Over the past month, Americans have heard a lot about "flattening the curve" and reducing the strain on the healthcare system by limiting their exposure to COVID-19. Despite being instructed to continue practicing social distancing, Americans' support for prolonged government-mandated restrictions has been neither complete nor unwavering.
From mid-March to mid-April, Gallup tracked a question asking Americans about their likelihood of complying with requests by public health officials for people to remain home for a month in the event of a serious coronavirus outbreak in their community. Over that period, the idea of long-term shelter-in-place orders went from hypothetical to actual in most communities, and Gallup eventually ceased asking the question. But it's notable that throughout that one-month period, no more than 67% of U.S. adults said they were very likely to comply, with the rest hedging to some degree. Further, there was an arc in support: The percentage very likely to comply started at 41% in mid-March, rising to 67% by March 30-April 5. That peak occurred as nearly every state had stay-at-home orders in place and President Donald Trump endorsed the practice. However, since then, support has slipped to 62%.
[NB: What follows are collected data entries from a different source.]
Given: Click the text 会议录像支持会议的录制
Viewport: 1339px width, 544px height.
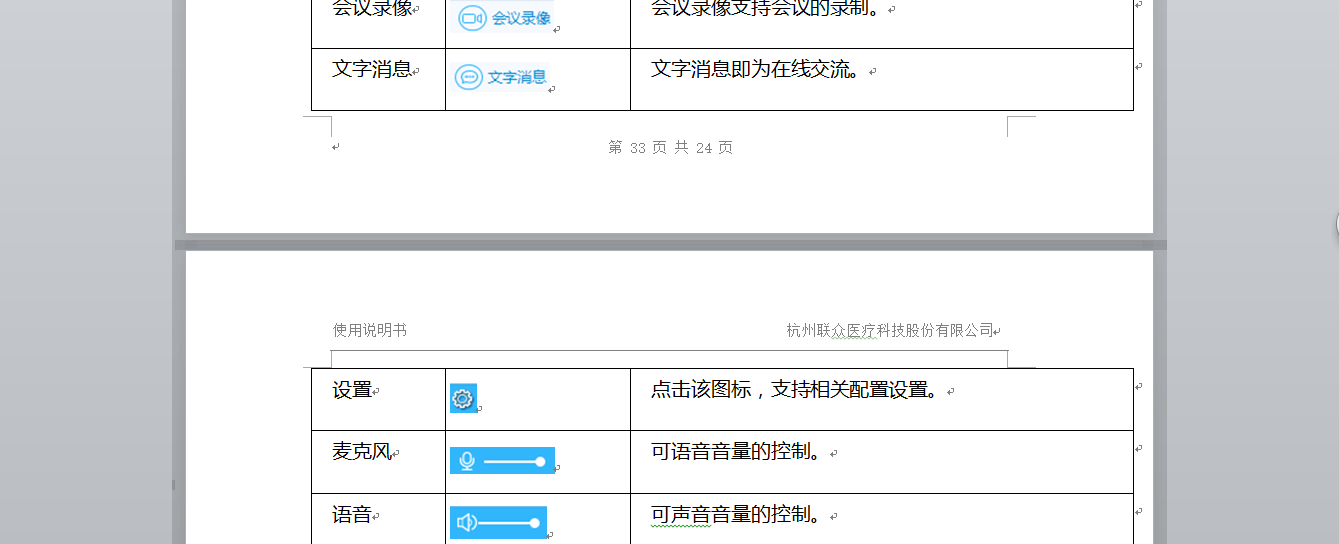Looking at the screenshot, I should point(766,9).
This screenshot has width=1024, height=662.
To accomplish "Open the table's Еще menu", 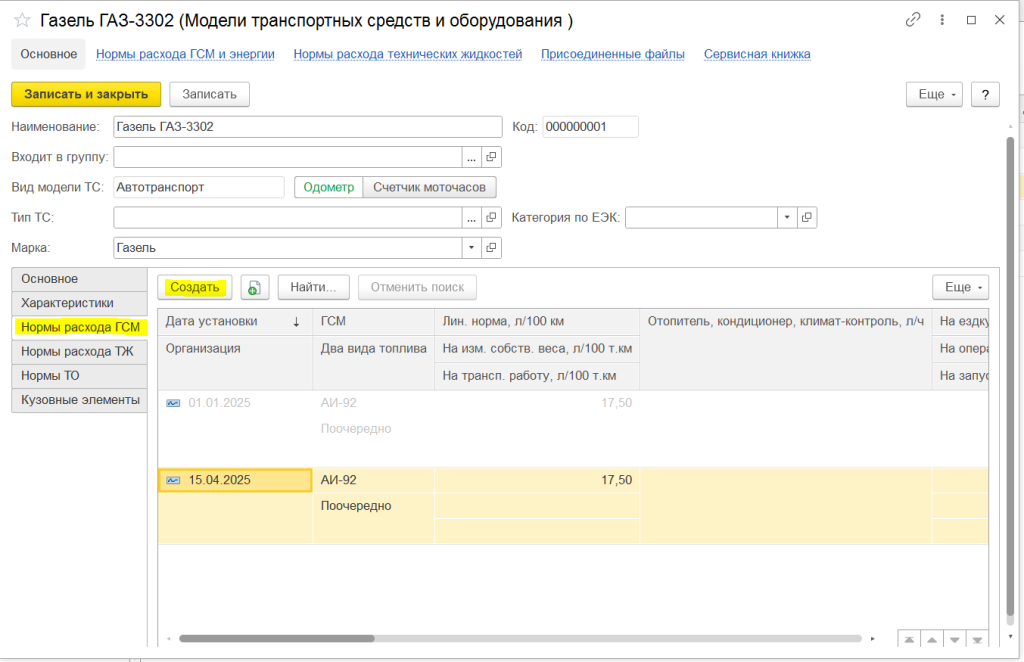I will click(959, 287).
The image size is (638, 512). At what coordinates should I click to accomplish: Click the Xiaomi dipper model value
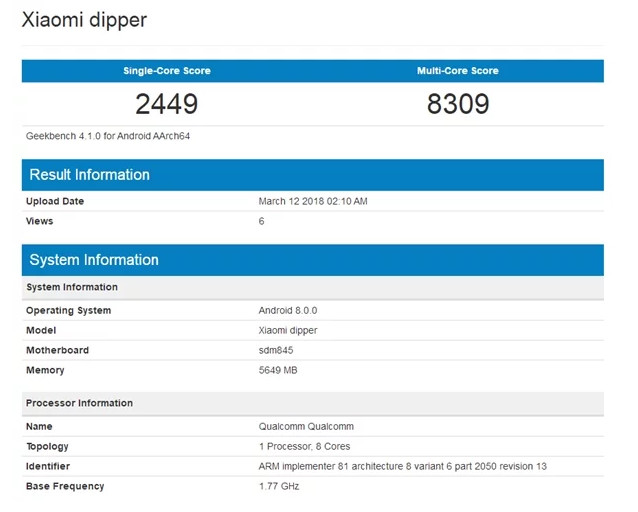[x=290, y=330]
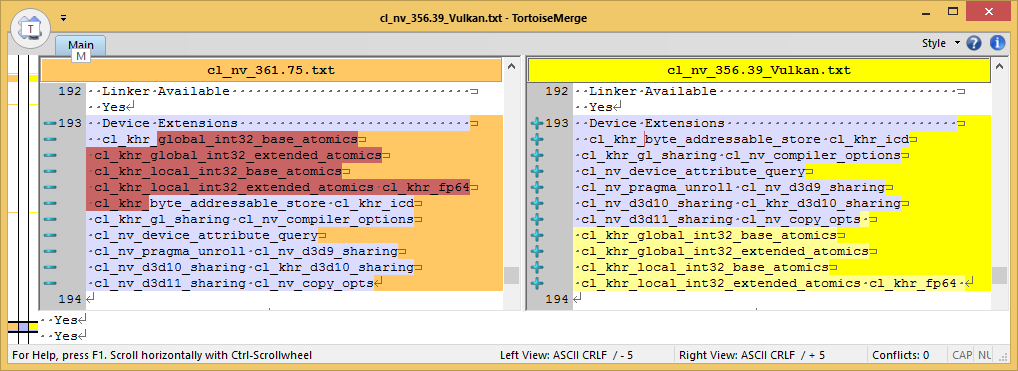Open the TortoiseMerge application menu button
1018x371 pixels.
point(29,29)
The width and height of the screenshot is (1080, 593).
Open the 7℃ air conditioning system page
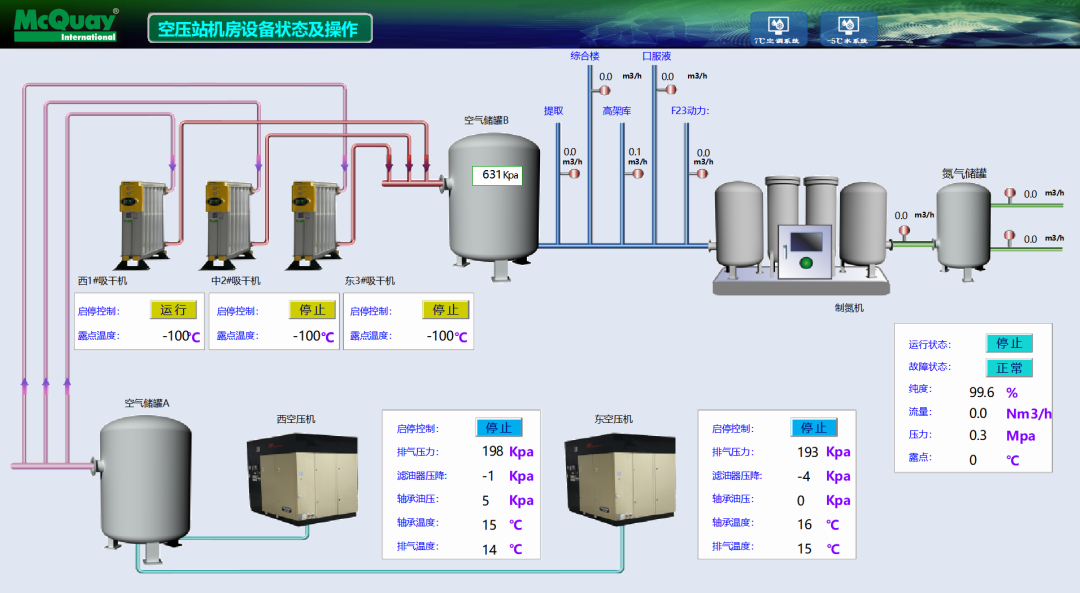[777, 28]
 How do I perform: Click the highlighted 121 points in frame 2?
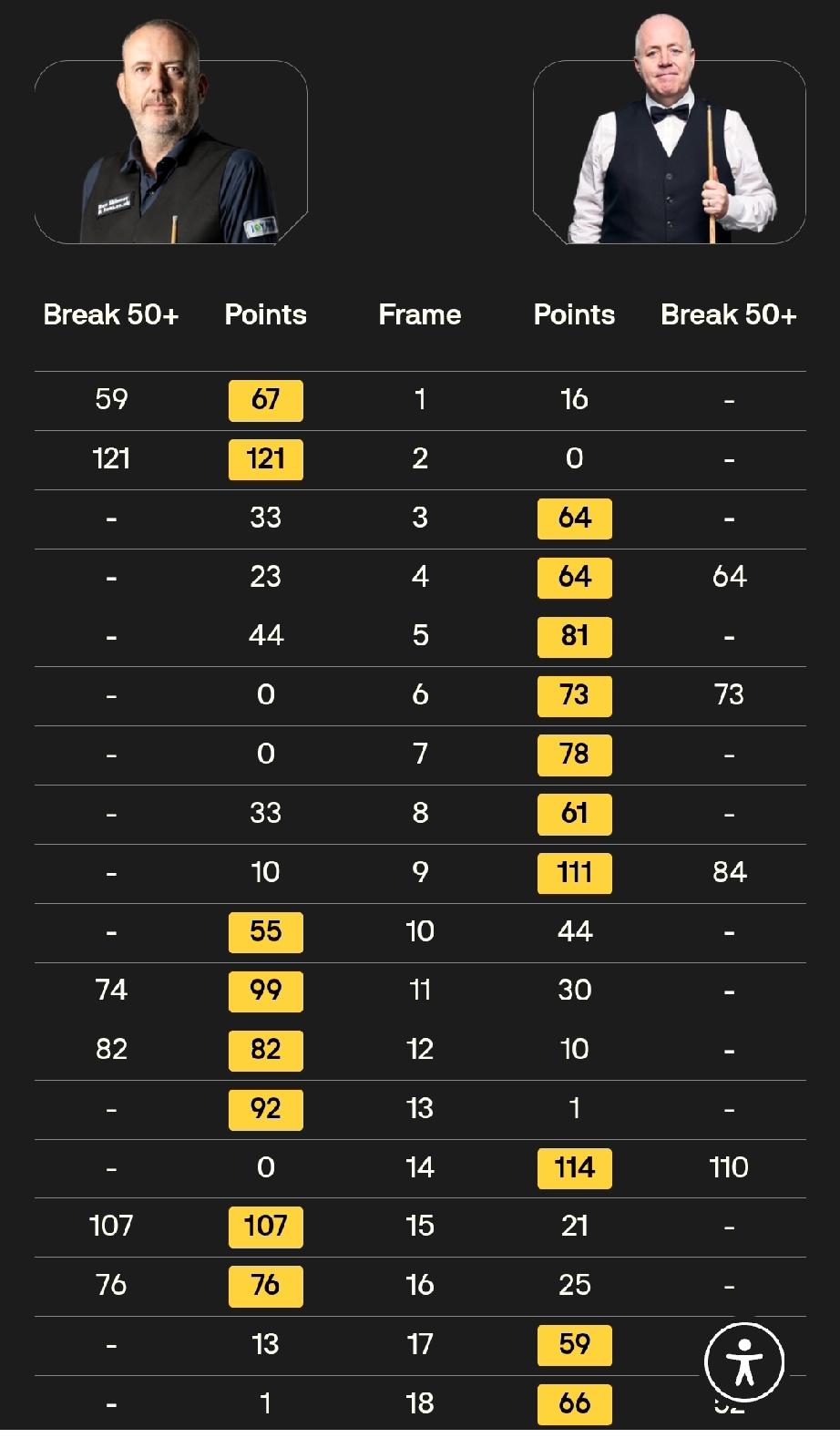(265, 459)
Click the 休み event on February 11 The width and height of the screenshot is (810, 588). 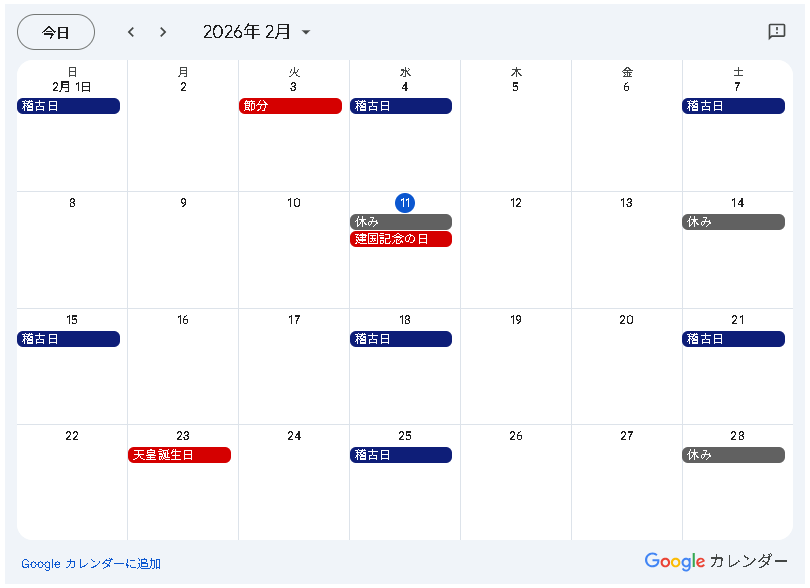(401, 222)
The mid-April decline in Americans' likelihood to stay put occurred as groups of protesters across the country started to pressure leaders to reopen the economy.
Gallup has found similar trends in Americans' self-reports of the social distancing actions they are taking, with peaks in late March/early April and some decline in recent weeks. Gallup will report updated data on these metrics later this week.
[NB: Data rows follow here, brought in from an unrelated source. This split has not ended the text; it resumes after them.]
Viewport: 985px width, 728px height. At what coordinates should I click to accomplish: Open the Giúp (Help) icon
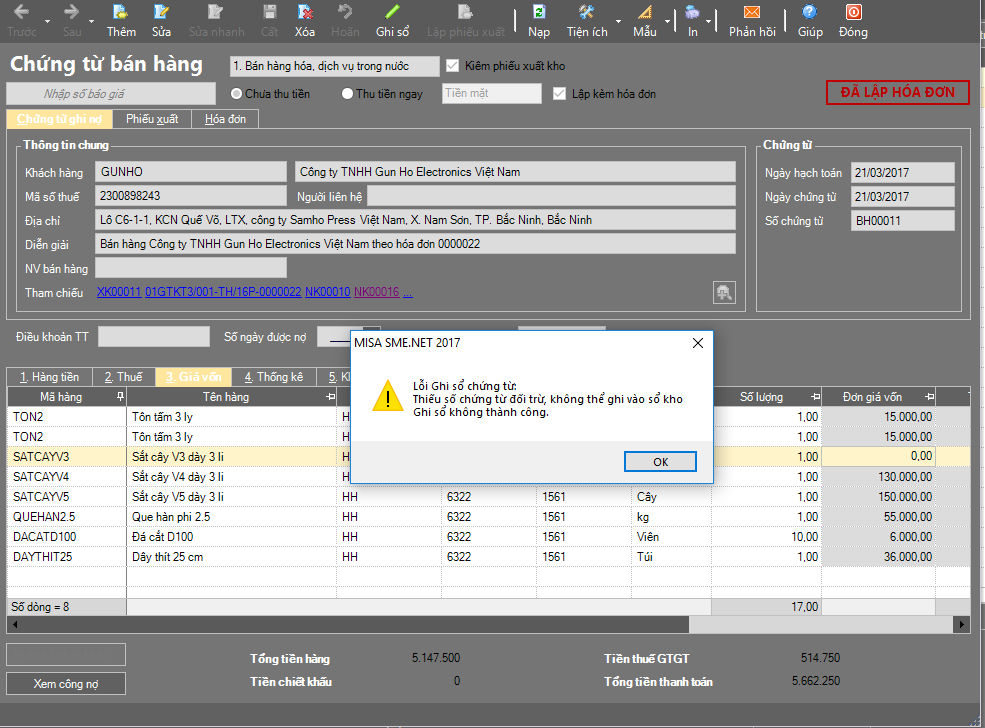tap(810, 20)
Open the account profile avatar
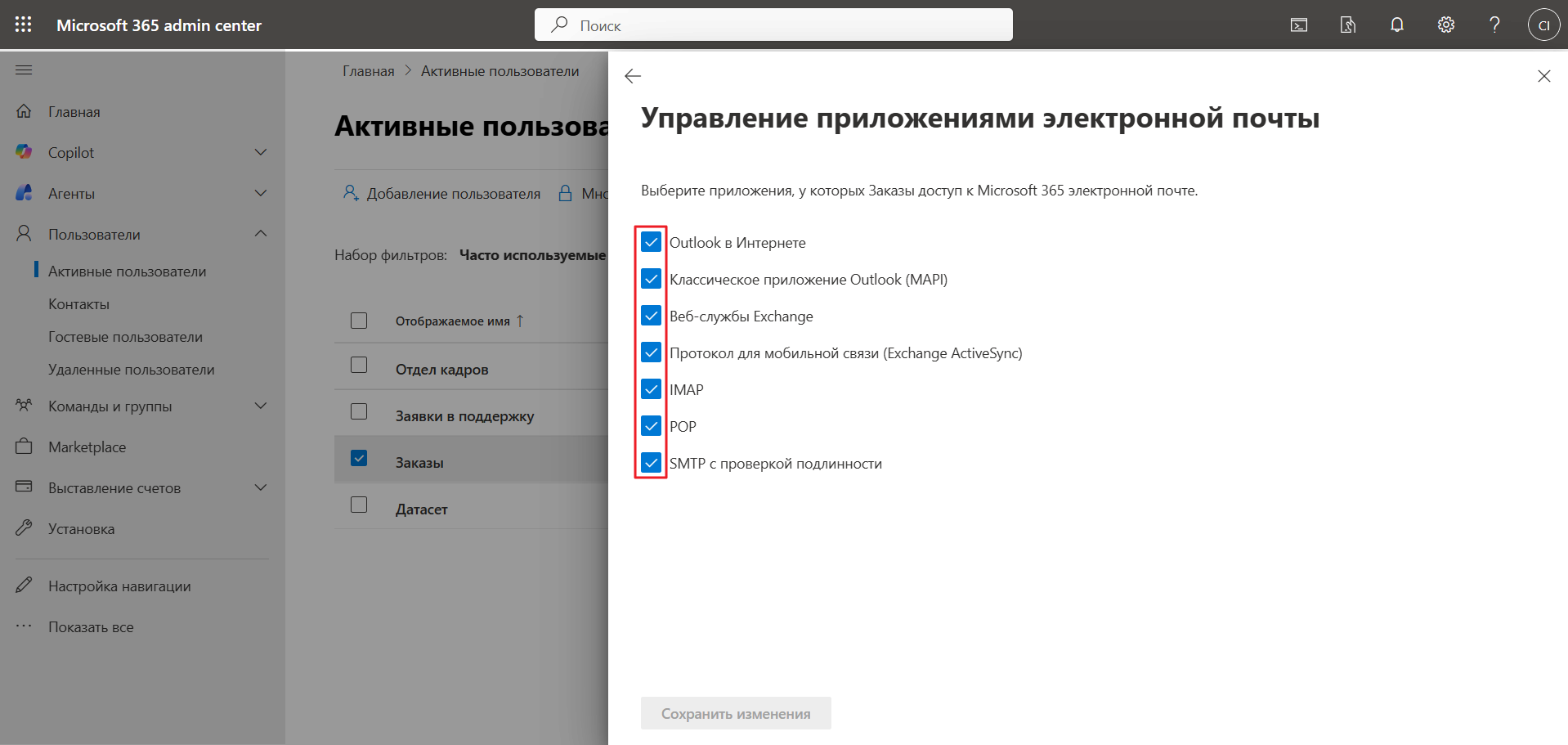 pyautogui.click(x=1543, y=25)
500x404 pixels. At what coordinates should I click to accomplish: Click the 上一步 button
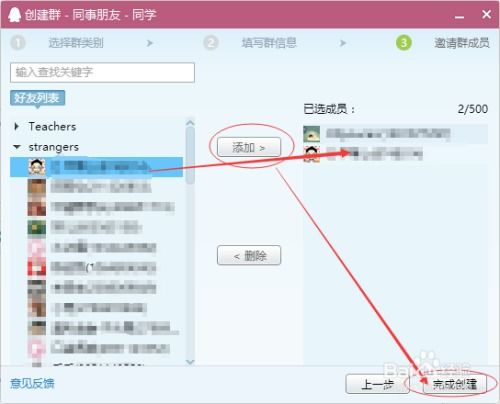(x=378, y=384)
Americans' Willingness to Stay Home, by Political Affiliation
While support for compliance increased among all party groups at the beginning of data collection, Democrats' support stayed near its peak as support among Republicans and independents declined somewhat. There are consistent partisan gaps in compliance over time -- with Democrats most likely to comply, Republicans least likely and independents in the middle.
Compliance With Stay-at-Home Orders, by Age Group
Americans' willingness to comply also differed by age, but all age groups showed a substantial increase in their "very likely to comply" percentage from March 13 to March 29. Americans aged 65 and older were consistently among the most likely to comply with stay-at-home orders, while those aged 45 to 64 were among the least likely. The largest shift in compliance was seen among 18- to 44-year-olds, with a 33-percentage-point swing from their low in mid-March to their high during the week of March 30.
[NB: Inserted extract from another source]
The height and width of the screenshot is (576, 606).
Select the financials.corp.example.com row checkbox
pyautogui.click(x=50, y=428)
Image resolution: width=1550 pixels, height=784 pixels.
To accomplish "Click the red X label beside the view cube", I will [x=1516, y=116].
Regional Differences in Stay-at-Home Compliance
COVID-19 hotspots have occurred throughout the country, with regional differences in disease incidence affecting compliance likelihood as well. Those in the South and West were the least likely to say they would comply early on, during the week of March 13. However, by the peak week of compliance (March 30-April 5), they were complying at rates similar to other regions. The largest declines in compliance to date were in the Northeast -- which also saw the highest compliance rate of any region (70%) -- and in the South.
|Mar 30-Apr 5||70||66||66||66|
While some groups protested stay-at-home orders, calling for a reopening of the economy and for an end to the limits of social distancing, and support for stay-at-home orders indeed fell, the decline was mild and did not change the broader picture that more than six in 10 Americans continued to say they would be willing to comply with public health officials' guidance.